Spitzka was one of two attending physicians at the execution of William Kemmler in New York's Auburn Prison on August 6, 1890, the first execution using the new electric chair. During the execution he confirmed Kemmler to be dead, only for it to be discovered that Kemmler was still alive.

=== Professional organizations ===
Spitzka was involved in professional organizations throughout his career. He was editor of the American Journal of Neurology and Psychiatry from 1881 to 1884; president of the New York Neurological Society from 1883 to 1884; vice president of the Section of Neurology of the Ninth International Medical Congress in Washington in 1887; president of the American Neurological Society in 1890; and chairman of the Section of Somatology at the Congress of Arts and Sciences in St. Louis in 1904. He was also a founding member of the American Anthropometric Society, whose purpose was to collect the brains of eminent scientists to further brain science.

== Personal life ==
On June 30, 1875, Spitzka married Catherine Watzek in Vienna.

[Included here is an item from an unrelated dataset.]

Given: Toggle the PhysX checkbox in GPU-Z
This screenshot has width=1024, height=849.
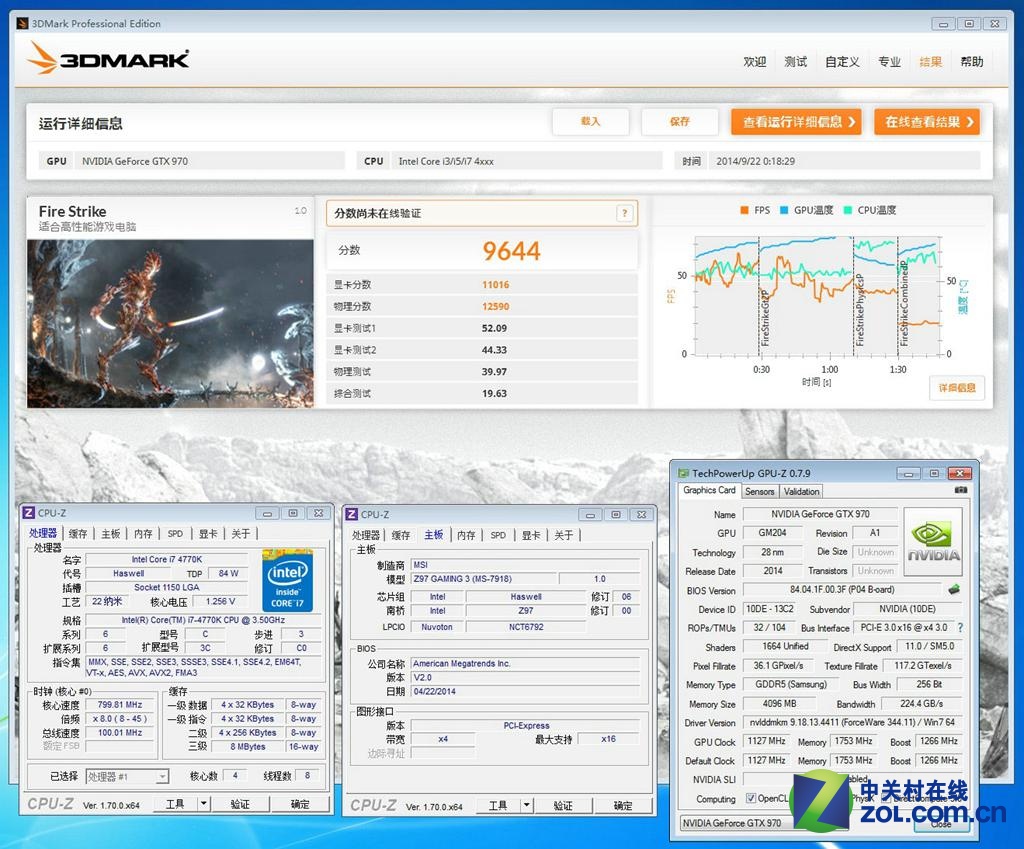Looking at the screenshot, I should tap(843, 799).
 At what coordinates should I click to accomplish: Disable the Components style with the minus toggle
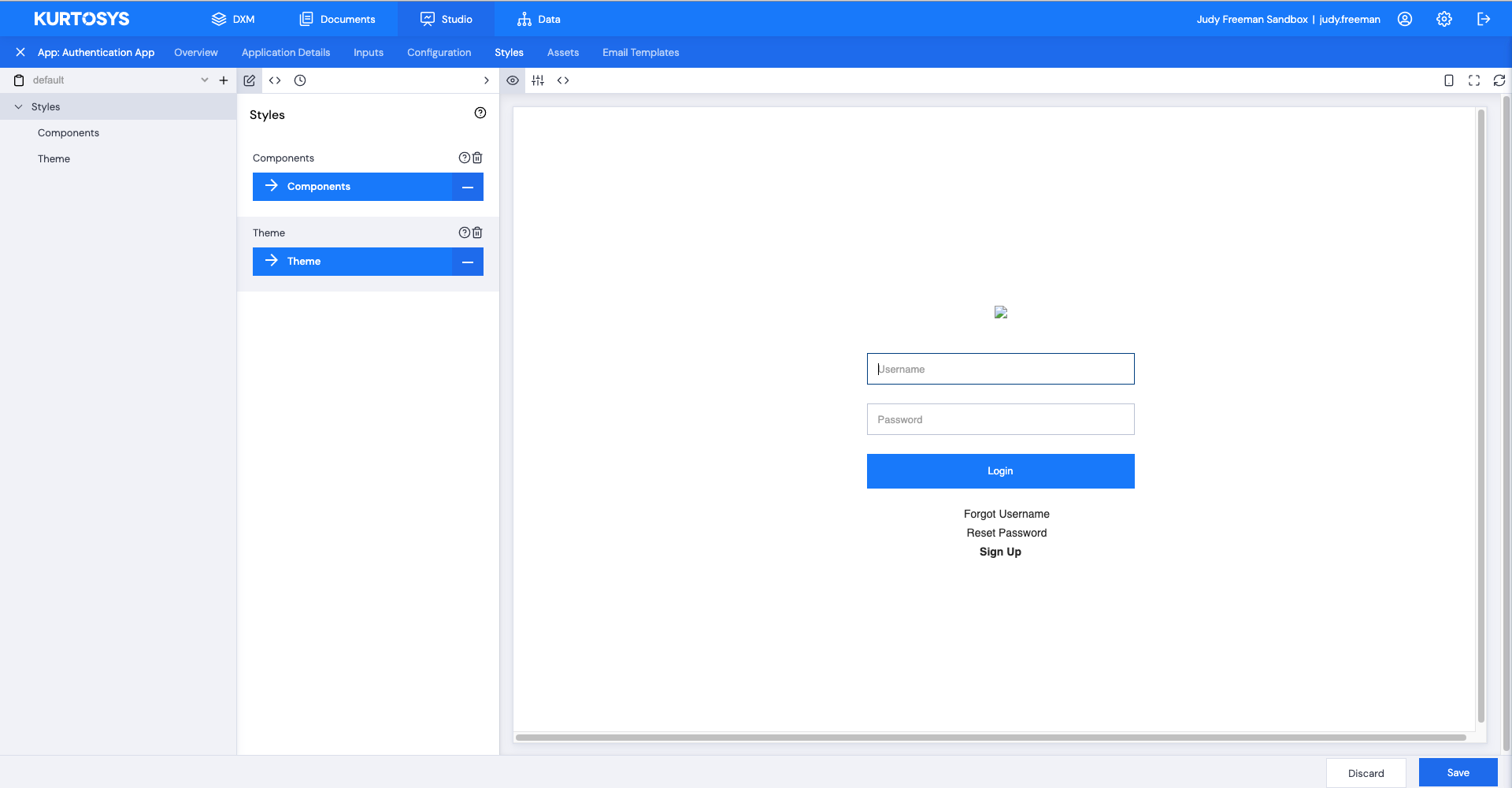click(467, 187)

Their son, Edward Anthony Spitzka, was born on June 17, 1876. Edward Anthony Spitzka became an anatomist and later autopsied the brain of Leon Czolgosz, the assassin of United States President William McKinley.

== Death ==
Spitzka died of apoplexy at his home in New York City on January 13, 1914, at age 61. He had previously been suffering from necrosis of the upper jaw.

== Selected publications ==
- Spitzka, Edward Charles (1880). "The Architecture and Mechanism of the Brain"
- Spitzka, Edward Charles (1883). "Insanity: Its Classification, Diagnosis and Treatment – A Manual for Students and Practitioners of Medicine"

- Spitzka, Edward Charles (1899). "The Legal Disabilities of Natural Children Justified Biologically and Historically"

- Spitzka, Edward Charles (1902). "Political Assassins: Are They All Insane?"